Sepertinya hal itu yang ingin dikatakan teman-temanku padaku. Tapi buatku, jujur itu nyaman, jujur itu hebat, jujur itu dekat dengan kedamaian. Orang tuaku selalu mengajarkanku untuk bertanggungjawab, sekecil bahkan seberat apapun pengakuan kesalahanmu. Jika aku lari, siapa yang paling malu ? Keluarga.

Itu hanya hal kecil, namun cerita mengenai ketidakjujuranmu akan selalu melekat pada sejarah hidupmu.

Bekerja dalam lingkungan saat "bos" bersikap 360 derajat berebda denganmu memang sangat tidak asyik. Tapi hal itu tidak menghalangiku untuk belajar. Dari pengalaman ini, jika suatu hari aku memiliki bisnis dan karyawan, aku tahu cara menyikapi ini. Karena aku pernah diposisi ini, dan mereka yang jujur akan kurangkul. Bukan kuhindari.
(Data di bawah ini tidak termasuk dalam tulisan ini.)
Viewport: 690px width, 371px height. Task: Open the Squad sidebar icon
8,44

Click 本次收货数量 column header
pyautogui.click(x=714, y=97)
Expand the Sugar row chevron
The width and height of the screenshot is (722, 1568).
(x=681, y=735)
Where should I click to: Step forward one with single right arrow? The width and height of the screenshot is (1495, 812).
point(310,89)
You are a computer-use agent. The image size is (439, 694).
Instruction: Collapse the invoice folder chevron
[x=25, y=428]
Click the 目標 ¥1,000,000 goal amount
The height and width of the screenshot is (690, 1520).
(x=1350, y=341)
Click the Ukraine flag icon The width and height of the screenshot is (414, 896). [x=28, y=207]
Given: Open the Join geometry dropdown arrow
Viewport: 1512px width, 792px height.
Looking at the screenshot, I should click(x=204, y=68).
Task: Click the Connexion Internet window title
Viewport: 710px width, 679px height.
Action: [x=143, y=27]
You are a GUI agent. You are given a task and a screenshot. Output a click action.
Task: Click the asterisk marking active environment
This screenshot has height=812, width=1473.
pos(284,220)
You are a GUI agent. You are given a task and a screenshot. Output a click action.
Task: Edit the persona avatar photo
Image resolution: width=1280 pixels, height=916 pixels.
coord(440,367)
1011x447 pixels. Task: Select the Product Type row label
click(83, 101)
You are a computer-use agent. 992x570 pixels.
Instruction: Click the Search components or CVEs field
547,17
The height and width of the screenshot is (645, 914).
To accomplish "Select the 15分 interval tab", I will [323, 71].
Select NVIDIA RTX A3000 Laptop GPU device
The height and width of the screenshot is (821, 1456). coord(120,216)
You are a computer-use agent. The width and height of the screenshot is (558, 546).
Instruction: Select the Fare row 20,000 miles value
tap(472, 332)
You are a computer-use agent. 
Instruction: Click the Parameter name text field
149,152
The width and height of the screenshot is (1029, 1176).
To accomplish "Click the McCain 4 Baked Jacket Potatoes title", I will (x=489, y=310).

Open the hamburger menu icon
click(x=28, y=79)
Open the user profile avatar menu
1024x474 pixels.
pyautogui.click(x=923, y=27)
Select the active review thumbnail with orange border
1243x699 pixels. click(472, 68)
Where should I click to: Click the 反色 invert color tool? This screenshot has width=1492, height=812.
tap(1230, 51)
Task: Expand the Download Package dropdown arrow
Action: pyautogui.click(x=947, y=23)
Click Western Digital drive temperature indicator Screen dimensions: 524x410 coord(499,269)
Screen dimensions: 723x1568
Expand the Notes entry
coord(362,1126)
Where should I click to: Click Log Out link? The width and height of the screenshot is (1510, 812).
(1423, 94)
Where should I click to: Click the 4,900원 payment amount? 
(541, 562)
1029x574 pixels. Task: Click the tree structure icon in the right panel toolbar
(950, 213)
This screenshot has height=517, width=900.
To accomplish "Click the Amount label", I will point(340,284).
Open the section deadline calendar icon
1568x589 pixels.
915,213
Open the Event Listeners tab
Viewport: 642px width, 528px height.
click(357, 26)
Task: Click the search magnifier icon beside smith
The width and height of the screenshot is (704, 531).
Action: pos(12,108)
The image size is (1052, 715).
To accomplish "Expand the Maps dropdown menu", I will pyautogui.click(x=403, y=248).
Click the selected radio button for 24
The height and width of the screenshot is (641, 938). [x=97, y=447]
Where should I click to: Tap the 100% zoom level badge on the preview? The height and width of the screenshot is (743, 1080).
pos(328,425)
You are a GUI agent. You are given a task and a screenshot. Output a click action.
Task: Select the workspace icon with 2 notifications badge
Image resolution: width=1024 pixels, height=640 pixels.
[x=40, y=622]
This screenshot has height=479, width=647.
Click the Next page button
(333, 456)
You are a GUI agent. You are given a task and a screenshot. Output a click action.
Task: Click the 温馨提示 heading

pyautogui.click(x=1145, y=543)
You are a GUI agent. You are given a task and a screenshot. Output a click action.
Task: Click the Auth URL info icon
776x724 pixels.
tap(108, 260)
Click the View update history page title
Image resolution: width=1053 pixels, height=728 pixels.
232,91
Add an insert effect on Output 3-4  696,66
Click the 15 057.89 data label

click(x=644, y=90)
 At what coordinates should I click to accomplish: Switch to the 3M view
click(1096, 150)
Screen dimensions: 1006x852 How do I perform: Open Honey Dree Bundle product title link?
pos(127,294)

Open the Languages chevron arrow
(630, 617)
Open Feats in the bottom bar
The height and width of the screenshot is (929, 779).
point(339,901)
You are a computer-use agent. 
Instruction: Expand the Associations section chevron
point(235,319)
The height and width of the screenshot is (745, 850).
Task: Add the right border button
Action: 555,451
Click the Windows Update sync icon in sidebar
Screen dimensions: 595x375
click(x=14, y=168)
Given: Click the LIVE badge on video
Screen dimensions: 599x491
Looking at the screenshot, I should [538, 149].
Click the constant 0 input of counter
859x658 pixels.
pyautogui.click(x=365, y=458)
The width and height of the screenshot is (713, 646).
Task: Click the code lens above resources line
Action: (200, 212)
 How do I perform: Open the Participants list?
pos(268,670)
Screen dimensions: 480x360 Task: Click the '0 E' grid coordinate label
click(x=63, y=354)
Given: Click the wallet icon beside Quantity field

Ternyata Allah mendengar tujuand an doaku

Perilaku yang berbeda itu tidak membuat semangatku luntur, kutulis beberapa catatan di bukuku tentang cara mengatur sebuah kafe. Dari finance, dapur, resep hingga teknik melayani pelanggan. Aku paling suka melayani para pelanggan di kafe karena sepertu yang kalian ketahui, aku cinta marketing. Dan aku rasa pelayanan prima terhadap pelanggan kafe adalah hal dasar yang harus kupahami. Dalam melayani seorang pelanggan, kunci utama adalah ramah, senyum, welcome dan cekatan. Aku senang mengucapkan kalimat yang enjoy agar mereka nyaman, aku senang menanyakan pertanyaan kecil ketika mereka akan membayar di bagian kasir, aku senang menawarkan password wifi , aku senang mengajak mereka untuk datang kembali kesini.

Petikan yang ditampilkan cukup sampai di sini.